А кому не доводилось видеть в храмах "голгофы", на которых изображено почти полностью обнаженное тело мужчины? Дикий, кощунственный реализм. Что сделали бы с мужиком, если бы он пришел в храм в одной набедренной повязке? Почему же в храмах допускают подобные изображения? Кто-нибудь вообще думал, какие чувства вызывают это у женщин? На древнерусских иконах Тело Распятого Господа изображали символически. Вы думаете, раньше не умели "рисовать похоже"? Нет, раньше понимали, что это кощунственно.
Иногда кажется, что наши богомазы XVIII – XIX веков не только ни когда не молились в храме и не знали, зачем они пишут образа, но и Евангелия ни когда не читали. Вот захожу в храм и вижу на иконе Спаса нерукотворного лицо мужчины. Лицо заурядного и вполне ничтожного мужчины. Сколько же надо иметь дерзости, даже наглости, чтобы не убояться в реалистической манере изображать лик Христов. Читаешь Евангелия и всей душой чувствуешь, как прекрасен Господь. Прекрасен невыразимо, неизъяснимо, непередаваемо. Даже величайшему гению человеческого духа и то вряд ли дано реалистично показать, каким был Христос. Да ведь тут мало гения, тут нужна святость. Впрочем, святой человек ни когда не взялся бы за такую работу, понимая ее невозможность. Но для провинциального богомаза нет ни чего невозможного. Христа нарисовать? Да раз плюнуть, прости, Господи. И вот сегодня в храмах мы любуемся на эти памятники бездуховности и кощунственной дерзости. Кому они помогут молиться?

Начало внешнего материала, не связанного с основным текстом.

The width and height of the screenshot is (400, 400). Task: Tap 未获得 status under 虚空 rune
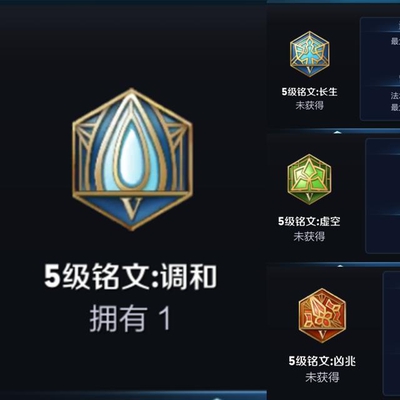309,237
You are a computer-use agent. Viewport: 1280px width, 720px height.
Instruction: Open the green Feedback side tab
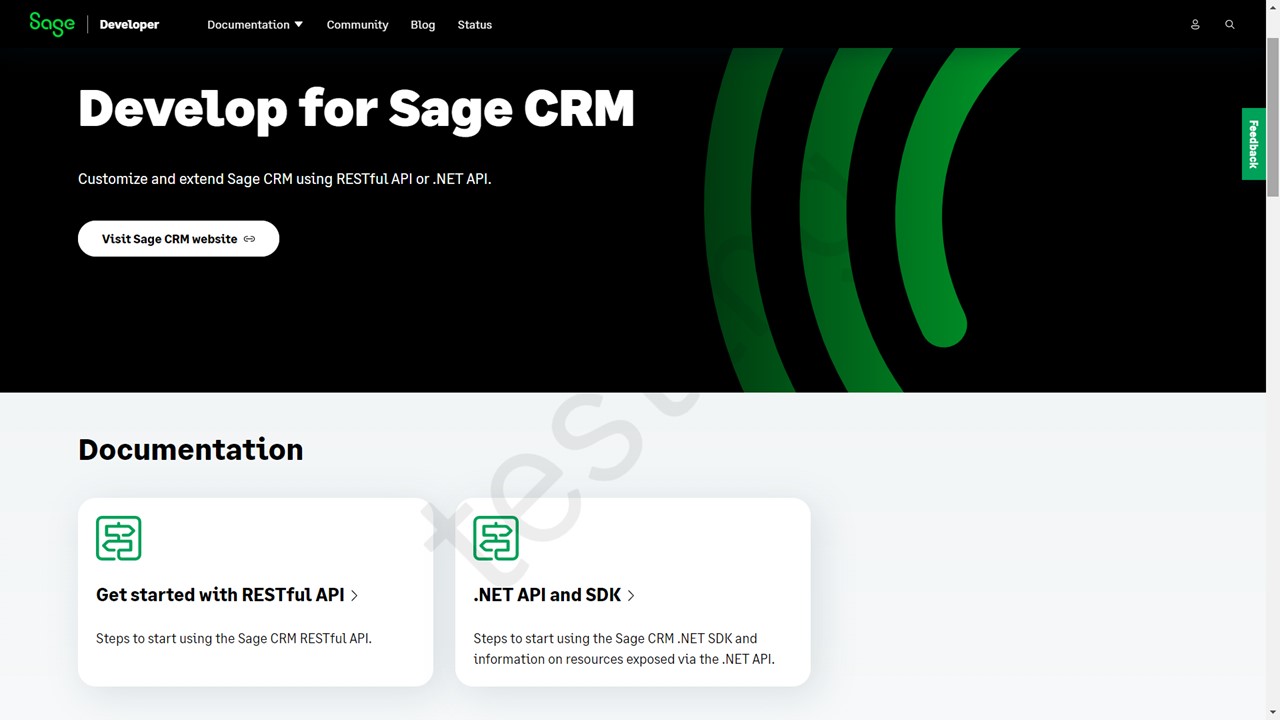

Глядя на эти лики, начинаешь понимать, откуда взялось гадкое большевистское словечко "Иисусик".
Речь идет вовсе не об уровне мастерства, а о том, что не бывает такого уровня мастерства, которого в данном случае оказалось бы достаточно. Иные лики Леонардо столь же кощунственны, как и мазня провинциальных художников. Иконописный канон избавлял изографов от этой проблемы. Настоящий изограф ни когда не дерзал показать Христа или Пресвятую Богородицу, он символически их изображал, он давал православным знак, а не картину. А это возможно и без большого таланта, и без личной святости, тут не обязательно быть Андреем Рублевым, достаточно быть церковным человеком и понимать, что перед твоим образом люди будут молиться, и твоя задача помочь им в этом. Если изограф имеет личный опыт молитвы и хотя бы средние художественные навыки, он сделает то, что надо. Вершин не достигнет, но этого с него и не спрашивают, храм – не галерея.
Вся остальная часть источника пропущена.